### Required task A
Can you edit the stretch of the employment agreement excerpt from "12. Conduct. Executive" through "merchandise and services.", replacing "thrift plan" with "savings plan", and give that stretch back?

12. Conduct. Executive agrees to conduct himself with due regard to
public conventions and morals and agrees that he will not do or commit any act
or thing that would tend to degrade or bring Executive or Mako into public
hatred, contempt, scorn or ridicule or that would tend to shock, insult or
offend the public, or ridicule public morals or decency.
13. Other Employee Benefits. Executive shall be eligible for and shall
receive all health and accident insurance benefits available to other employees
of Mako and shall be eligible to participate in the thrift plan and any and all
other programs made available to executives of Mako. Executive shall be entitled
to employee discounts for Mako merchandise and services.
14. Other Benefits. In addition to all other payments to Executive
hereunder, Company agrees to provide the following benefits during the term:
(a) To provide to Executive a relocation allowance of Forty-
three Thousand One Hundred Dollars ($43,100.00), payable within thirty
(30) days of permanent establishment of a residence in Miami, Florida.

### Records for the task
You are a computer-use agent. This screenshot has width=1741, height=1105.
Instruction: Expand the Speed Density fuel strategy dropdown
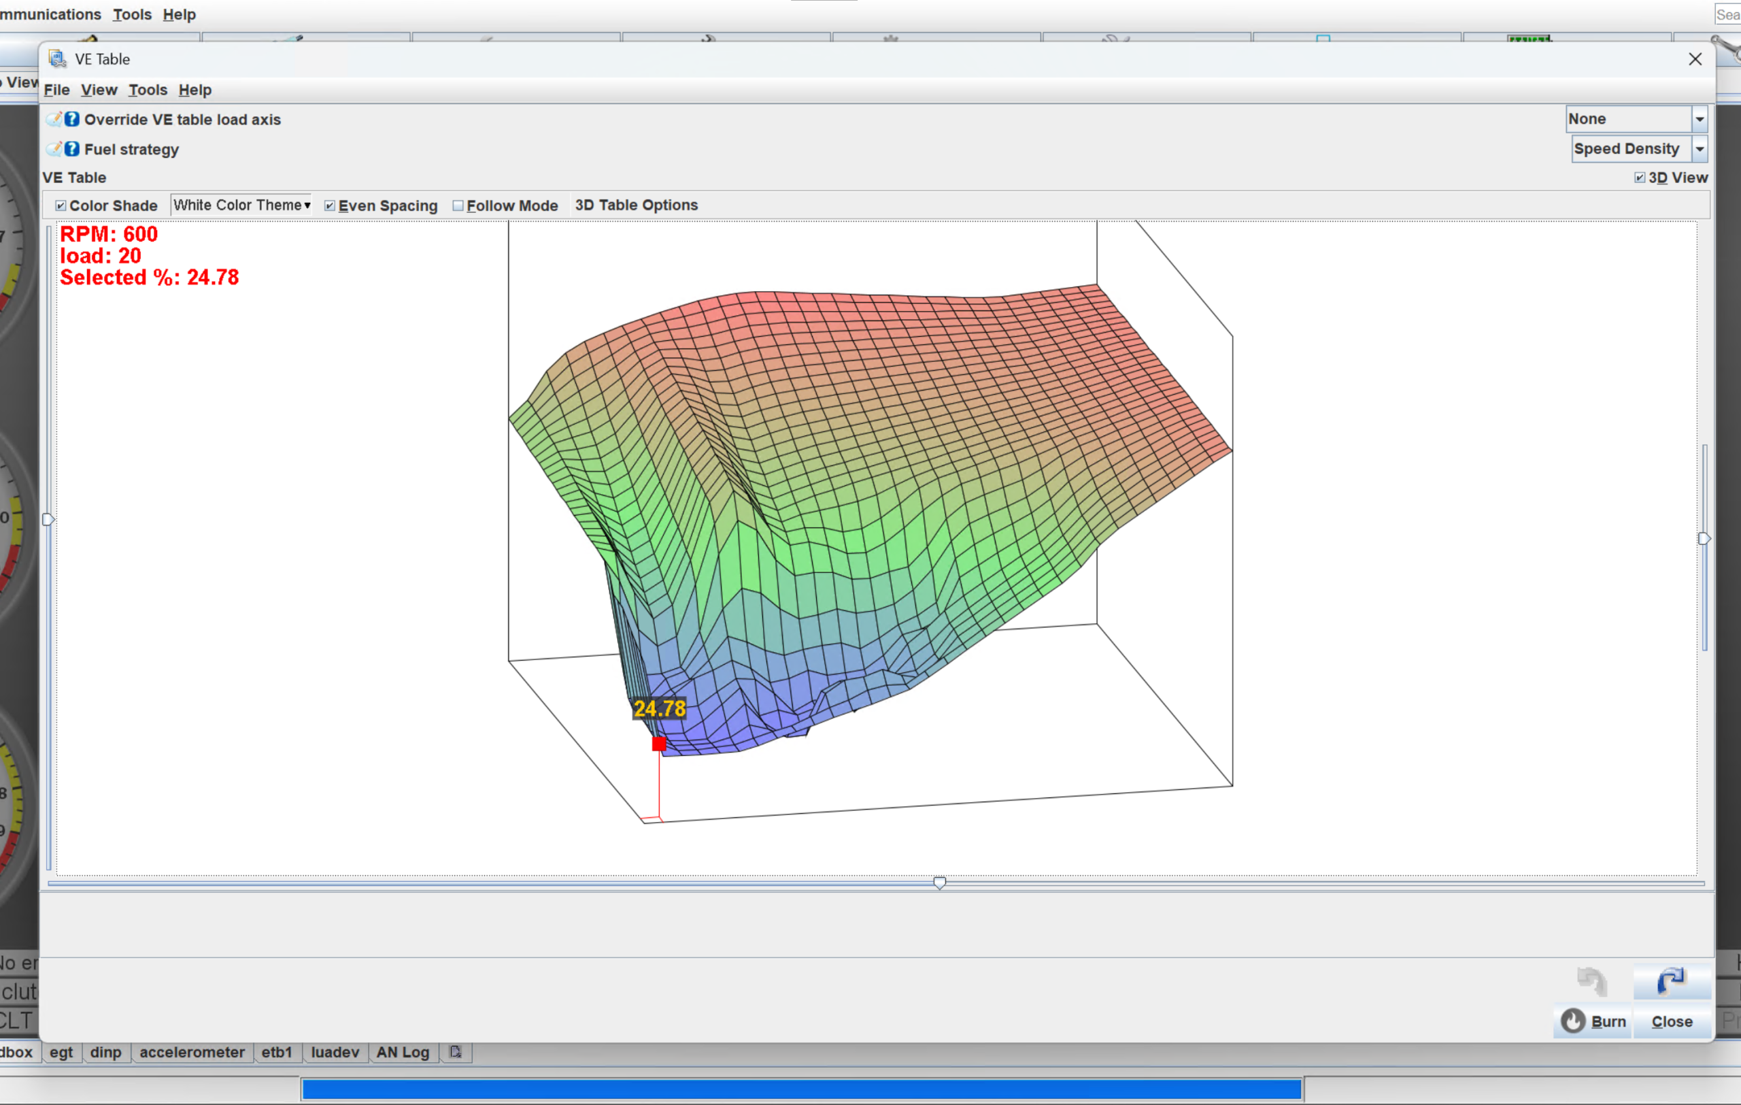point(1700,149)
==
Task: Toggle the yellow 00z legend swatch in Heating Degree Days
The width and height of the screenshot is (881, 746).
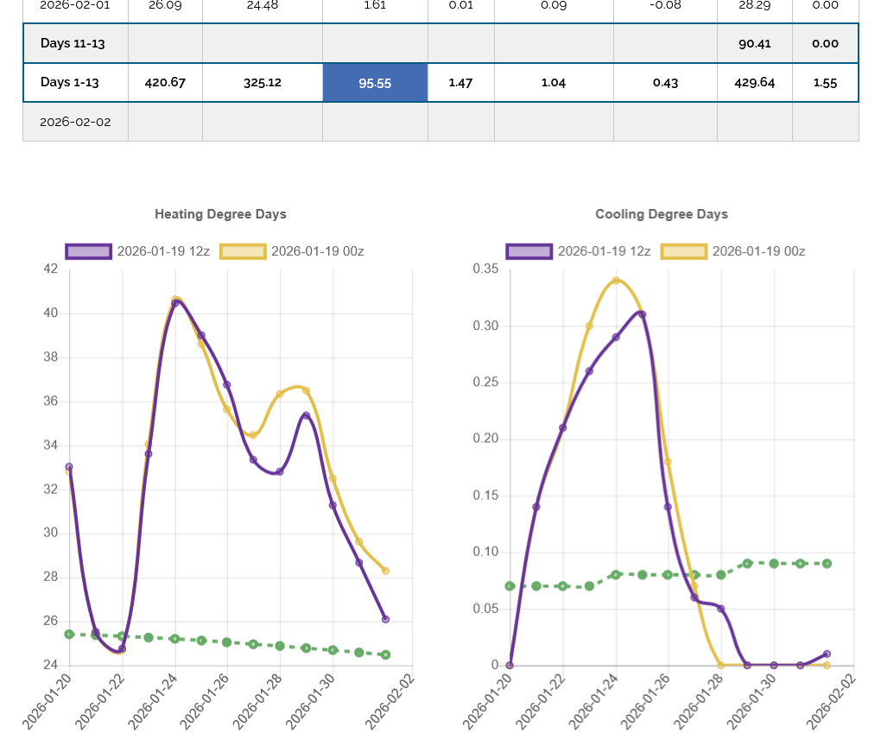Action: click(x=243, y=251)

### Required task B
Could you express the entries from the line containing "You are a computer-use" through the line containing "point(1700,149)", both included, as a JSON list of strings with one string per line, skipping blank lines and leaving out the pictures?

### Correct response A
12. Conduct. Executive agrees to conduct himself with due regard to
public conventions and morals and agrees that he will not do or commit any act
or thing that would tend to degrade or bring Executive or Mako into public
hatred, contempt, scorn or ridicule or that would tend to shock, insult or
offend the public, or ridicule public morals or decency.
13. Other Employee Benefits. Executive shall be eligible for and shall
receive all health and accident insurance benefits available to other employees
of Mako and shall be eligible to participate in the savings plan and any and all
other programs made available to executives of Mako. Executive shall be entitled
to employee discounts for Mako merchandise and services.

### Correct response B
[
  "You are a computer-use agent. This screenshot has width=1741, height=1105.",
  "Instruction: Expand the Speed Density fuel strategy dropdown",
  "point(1700,149)"
]